━━ Passage given

Generally, the party “moving to vacate an arbitration award has the burden of proof, and the showing required to avoid confirmation is very high.” D.H. Blair & Co., Inc. v. Gottdiener, 462 F.3d 95, 110 (2d Cir. 2006) (citing Willemij n Houdstermaatschappij, BV v. Standard Microsystems Corp., 103 F.3d 9, 12 (2d Cir. 1997)); see also Stolt-Nielson S.A. v. AnimalFeeds Int' l Corp., 559 U.S. 662, 671 (2010) (“It is not enough for [a party] to show that the [arbitrator] committed an error-or even a serious error.”). Arbitration awards should be enforced “if there is a barely colorable justification for the outcome reached.” T.Co Metals, LLC, 592 F.3d at 339 (emphasis in original); see also GEM Yield Bahamas Ltd. v. Mullen Techs., Inc., 24 Civ. 1120 (KPF), 2024 WL 2959259, at *15 (S.D.N.Y. June 11, 2024) (“The Court must confirm the Arbitrator's decision unless he failed to offer a barely colorable justification for the outcome reached.” (quoting Jock v. Sterling Jewelers Inc., 646 F.3d 113, 122 (2d Cir. 2011)) internal quotations omitted).
Moreover, “arbitrators are afforded broad discretion to determine whether to hear or not hear evidence, or whether additional evidence is necessary or would simply prolong the proceedings.” Fairchild Corp. v. Alcoa, Inc., 510 F.Supp.2d 280, 286 (S.D.N.Y. 2007); see also Inficon, Inc. v. Verionix, Inc., 182 F.Supp.3d 32, 40 (S.D.N.Y. 2016) (“FAA § 10(a)(3) has been narrowly construed to avoid impinging on the ‘broad discretion' afforded [to] arbitrators to decide what evidence should be presented, and cases have recognized the broad latitude arbitrators enjoy in conducting hearings.”); Kruse v. Sands Bros. & Co., 226 F.Supp.2d 484, 488 (S.D.N.Y. 2002) (“[E]ven a refusal to hear evidence does not necessarily require vacatur.”); Stifel, Nicolaus & Co. v. Forster, 2015 WL 509684, at *11 (S.D.N.Y. Feb. 6, 2015) (finding that disagreement with an arbitrator's decisions on the weight and admissibility of evidence was not grounds for a court to vacate an award).

━━━━
━━ Data listing

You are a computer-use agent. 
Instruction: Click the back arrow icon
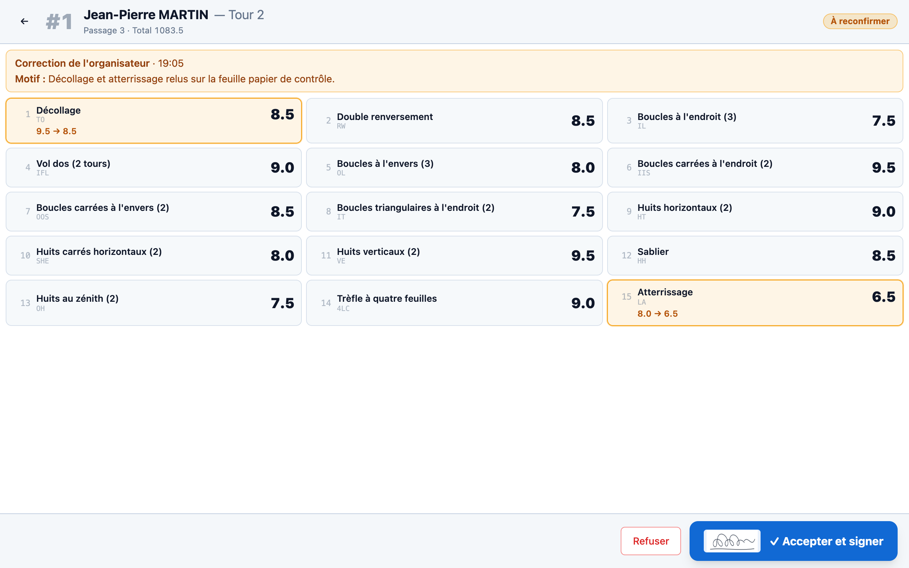pos(24,21)
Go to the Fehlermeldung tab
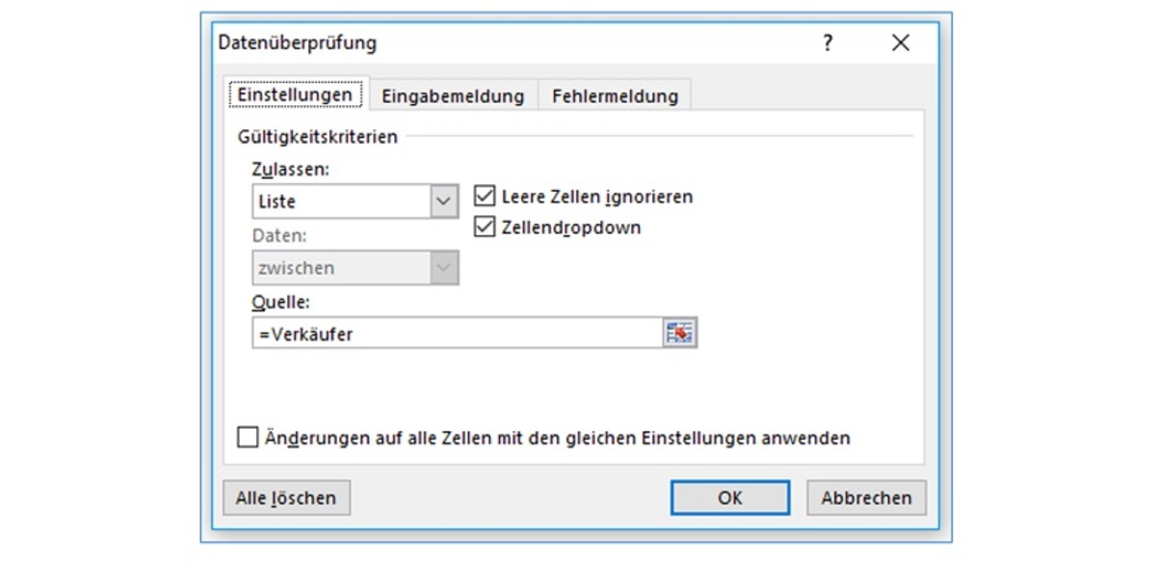 (x=615, y=96)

━━━━

> **To do**
Answer these questions from the arbitration awards passage:
1. Which court decided D.H. Blair & Co., Inc. v. Gottdiener, and in what year?
2. What does Kruse v. Sands Bros. & Co. say even a refusal to hear evidence does not necessarily require?
3. In Stifel, Nicolaus & Co. v. Forster, what was found not to be grounds for a court to vacate an award?

> **Full answer**
1. The Second Circuit (2d Cir.), in 2006.
2. Vacatur.
3. Disagreement with an arbitrator's decisions on the weight and admissibility of evidence.